11. Verifikasi Program HACCP


Verifikasi adalah metode, prosedur dan uji yang digunakan untuk menentukan bahwa sistem
HACCP telah sesuai dengan rencana HACCP yang ditetapkan. Dengan verifikasi maka diharapkan
bahwa kesesuaian program HACCP dapat diperiksa dan efektifitas pelaksanaan HACCP dapat dijamin.
Beberapa kegiatan verifikasi misalnya penetapan jadwal inspeksi verifikasi yang tepat, pemeriksaan
kembali rencana HACCP, pemeriksaan catatan CCP, pemeriksaan catatan penyimpangan dan disposisi
inspeksi visual terhadap kegiatan untuk mengamati jika CCP tidak terkendalikan, pengambilan contoh
secara acak, catatan tertulis mengenai inspeksi verifikasi yang menentukan kesesuaian dengan
rencana HACCP, atau penyimpangan dari rencana dan tindakan koreksi yang dilakukan.
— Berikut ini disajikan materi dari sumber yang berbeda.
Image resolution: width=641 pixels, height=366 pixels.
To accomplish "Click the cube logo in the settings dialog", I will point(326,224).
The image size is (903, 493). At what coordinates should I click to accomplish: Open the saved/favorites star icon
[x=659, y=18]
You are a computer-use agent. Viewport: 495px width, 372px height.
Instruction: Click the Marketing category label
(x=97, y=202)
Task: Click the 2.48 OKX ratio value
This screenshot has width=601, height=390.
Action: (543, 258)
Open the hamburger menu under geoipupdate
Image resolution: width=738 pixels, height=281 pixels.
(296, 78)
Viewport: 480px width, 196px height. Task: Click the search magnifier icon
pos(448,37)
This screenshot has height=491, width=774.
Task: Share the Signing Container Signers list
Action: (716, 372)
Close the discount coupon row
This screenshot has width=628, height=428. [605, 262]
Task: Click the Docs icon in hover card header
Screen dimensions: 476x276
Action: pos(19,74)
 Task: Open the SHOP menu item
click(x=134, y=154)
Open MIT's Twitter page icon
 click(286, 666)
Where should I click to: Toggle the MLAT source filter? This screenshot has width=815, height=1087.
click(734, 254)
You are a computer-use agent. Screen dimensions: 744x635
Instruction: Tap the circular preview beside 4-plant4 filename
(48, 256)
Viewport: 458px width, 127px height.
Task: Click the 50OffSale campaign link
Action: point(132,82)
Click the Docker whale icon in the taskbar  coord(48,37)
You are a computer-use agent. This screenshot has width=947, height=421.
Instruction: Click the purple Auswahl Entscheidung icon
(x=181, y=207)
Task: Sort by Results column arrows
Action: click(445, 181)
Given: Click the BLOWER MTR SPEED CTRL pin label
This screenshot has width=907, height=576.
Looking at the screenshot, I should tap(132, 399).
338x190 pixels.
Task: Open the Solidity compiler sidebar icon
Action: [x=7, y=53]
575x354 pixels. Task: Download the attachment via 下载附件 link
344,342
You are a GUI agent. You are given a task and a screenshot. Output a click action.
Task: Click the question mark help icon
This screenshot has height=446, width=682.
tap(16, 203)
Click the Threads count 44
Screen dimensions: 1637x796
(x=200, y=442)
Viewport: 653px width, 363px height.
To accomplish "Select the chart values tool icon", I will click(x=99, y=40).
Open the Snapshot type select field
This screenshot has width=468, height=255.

Verifikasi harus dilakukan secara rutin dan tidak terduga untuk menjamin bahwa CCP yang
ditetapkan masih dapat dikendalikan. Verifikasi juga dilakukan jika ada informasi baru mengenai
keamanan pangan atau jika terjadi keracunan makanan oleh produk tersebut.

12. Dokumentasi
Dokumentasi program HACCP meliputi pendataan tertulis seluruh program HACCP sehingga
program tersebut dapat diperiksa ulang dan dipertahankan selama periode waktu tertentu.
Dokumentasi mencakup semua catatan mengenai CCP, CL, rekaman pemantauan CL, tindakan koreksi
yang dilakukan terhadap penyimpangan, catatan tentang verifikasi dan sebagainya. Oleh karena itu
dokumen ini dapat ditunjukkan kepada inspektur pengawas makanan jika dilakukan audit eksternal
dan dapat juga digunakan oleh operator. Seluruh pemantauan CCP PT. Sinar Sosro KPB Cibitung
didokumentasikan dalam form-form dengan nomor tertentu dan disimpan pada dokumen QC.